Good Samaritan Law NJ
You can offer assistance during emergency situations in New Jersey with the full knowledge that you are protected by the Good Samaritan law. These laws allow bystanders to give first aid or medical assistance or call 911. What this means is that in most situations you cannot be sued for making mistakes while providing assistance to an injured person. However, there are circumstances where a person can be sued for offering assistance. You should contact a lawyer if you were injured by a bystander that is giving you assistance.
Protection For Bystanders Offering Emergency Aid
The Good Samaritan law offers protection for bystanders that provide emergency aid in accidents. It recognizes the fact that it is desirable to encourage bystanders to help accident victims. In some cases aid must be given a few seconds after the injury happens to prevent death. For example, a person who performs CPR in the first few second after a heart attack can greatly increase the chance of the victim to survive. You are protected by the Good Samaritan if:
- You have no medical training
- You are a medical professional that is off duty and offers help in an accident you witness
- Volunteer organizations that provide medical assistance or first aid
However, doctors, nurses or other medical professionals that are being paid for their services are not protected by the Good Samaritan laws. In addition, bystanders can be sued for willful, gross, or wanton negligence when providing assistance for accident victims.
Suing A Good Samaritan For Personal Injury
People who do not act in good faith or are negligent when providing aid to injured accident victims are highly likely to cause more injury to the victim. However “good faith” lacks a firm definition and is generally just interpreted as the opposite of bad faith. People who act in bad faith are considered as people who intentionally cause harm or are careless when providing assistance.
That means that a passerby that has no intention to cause harm but ends up harming an accident victim because of carelessness may be sued. For example, only a careless person moves someone who may have gotten internal injuries or broken their bones. However, in dire emergencies such where a car catches fire, moving the injured person is a risk worth taking.

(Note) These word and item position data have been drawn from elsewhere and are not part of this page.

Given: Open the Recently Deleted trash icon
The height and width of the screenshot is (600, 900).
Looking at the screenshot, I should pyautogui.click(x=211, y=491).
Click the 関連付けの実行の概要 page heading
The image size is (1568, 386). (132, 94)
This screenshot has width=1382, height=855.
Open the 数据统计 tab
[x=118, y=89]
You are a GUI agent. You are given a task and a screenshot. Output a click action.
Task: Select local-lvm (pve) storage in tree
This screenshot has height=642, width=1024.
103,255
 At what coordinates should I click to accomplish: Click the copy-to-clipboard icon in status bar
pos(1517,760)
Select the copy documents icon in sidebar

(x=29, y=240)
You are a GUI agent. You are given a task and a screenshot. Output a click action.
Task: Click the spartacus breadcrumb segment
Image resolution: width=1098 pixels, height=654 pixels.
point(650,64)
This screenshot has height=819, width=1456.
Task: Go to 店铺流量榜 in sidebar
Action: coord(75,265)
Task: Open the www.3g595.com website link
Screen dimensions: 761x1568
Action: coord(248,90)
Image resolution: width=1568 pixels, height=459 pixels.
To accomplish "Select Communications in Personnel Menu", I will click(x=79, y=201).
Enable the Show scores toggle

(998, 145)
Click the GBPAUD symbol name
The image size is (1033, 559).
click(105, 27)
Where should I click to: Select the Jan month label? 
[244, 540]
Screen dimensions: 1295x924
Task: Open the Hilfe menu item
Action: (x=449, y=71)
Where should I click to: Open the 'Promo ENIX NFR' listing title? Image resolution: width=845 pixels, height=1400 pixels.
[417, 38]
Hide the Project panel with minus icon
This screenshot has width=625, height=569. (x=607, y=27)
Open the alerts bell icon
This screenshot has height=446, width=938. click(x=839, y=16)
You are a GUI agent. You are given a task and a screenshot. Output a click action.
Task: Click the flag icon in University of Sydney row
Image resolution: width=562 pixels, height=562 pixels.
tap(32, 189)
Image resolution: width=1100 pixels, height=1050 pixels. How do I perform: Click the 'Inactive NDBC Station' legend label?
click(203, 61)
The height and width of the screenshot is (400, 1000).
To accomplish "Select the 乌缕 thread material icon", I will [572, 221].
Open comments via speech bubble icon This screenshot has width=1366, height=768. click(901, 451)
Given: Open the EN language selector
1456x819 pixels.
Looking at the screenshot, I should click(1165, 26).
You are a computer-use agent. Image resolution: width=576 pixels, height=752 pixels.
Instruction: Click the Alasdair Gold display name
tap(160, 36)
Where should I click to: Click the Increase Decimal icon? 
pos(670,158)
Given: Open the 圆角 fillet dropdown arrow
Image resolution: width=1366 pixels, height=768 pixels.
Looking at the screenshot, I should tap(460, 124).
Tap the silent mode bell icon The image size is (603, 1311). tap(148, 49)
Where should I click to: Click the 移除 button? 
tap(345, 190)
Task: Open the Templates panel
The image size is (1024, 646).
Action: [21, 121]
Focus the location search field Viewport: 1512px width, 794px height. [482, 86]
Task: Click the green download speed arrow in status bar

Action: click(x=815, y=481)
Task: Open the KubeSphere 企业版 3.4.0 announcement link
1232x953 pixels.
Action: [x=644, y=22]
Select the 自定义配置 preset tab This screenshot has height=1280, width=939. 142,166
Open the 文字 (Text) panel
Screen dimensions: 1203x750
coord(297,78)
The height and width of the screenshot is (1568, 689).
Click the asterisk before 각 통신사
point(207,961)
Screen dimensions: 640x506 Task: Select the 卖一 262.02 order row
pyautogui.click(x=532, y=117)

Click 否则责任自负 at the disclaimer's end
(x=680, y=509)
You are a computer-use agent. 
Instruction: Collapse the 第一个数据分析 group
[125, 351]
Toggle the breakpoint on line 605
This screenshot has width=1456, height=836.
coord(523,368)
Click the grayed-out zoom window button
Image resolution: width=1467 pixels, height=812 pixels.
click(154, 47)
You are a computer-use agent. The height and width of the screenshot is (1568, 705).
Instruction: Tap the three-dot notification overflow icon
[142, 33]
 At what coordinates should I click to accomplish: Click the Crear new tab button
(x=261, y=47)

What To Do When Someone Overdoses
The Overdose Prevention Act encourages people to call 911 immediately when someone overdoses. The law actually provides immunity from people who call 911 or seek aid for an overdose victim. You cannot be arrested, charged or prosecuted, or convicted for drug possession or possessing drug paraphernalia when you call 911. This helps prevent deaths from drug overdoses in New Jersey.
What If A Bystander Fails to Help
Bystanders are not required by law to provide aid to people who are injured or are in danger. The Good Samaritan law is only there to encourage bystanders to provide aid. People only have a responsibility to avoid acting in ways that can cause harm to other people. However, if you are a parent, child, employer, employee or guardian of the injured victim or the person in danger, you have a duty to rescue or defend that victim.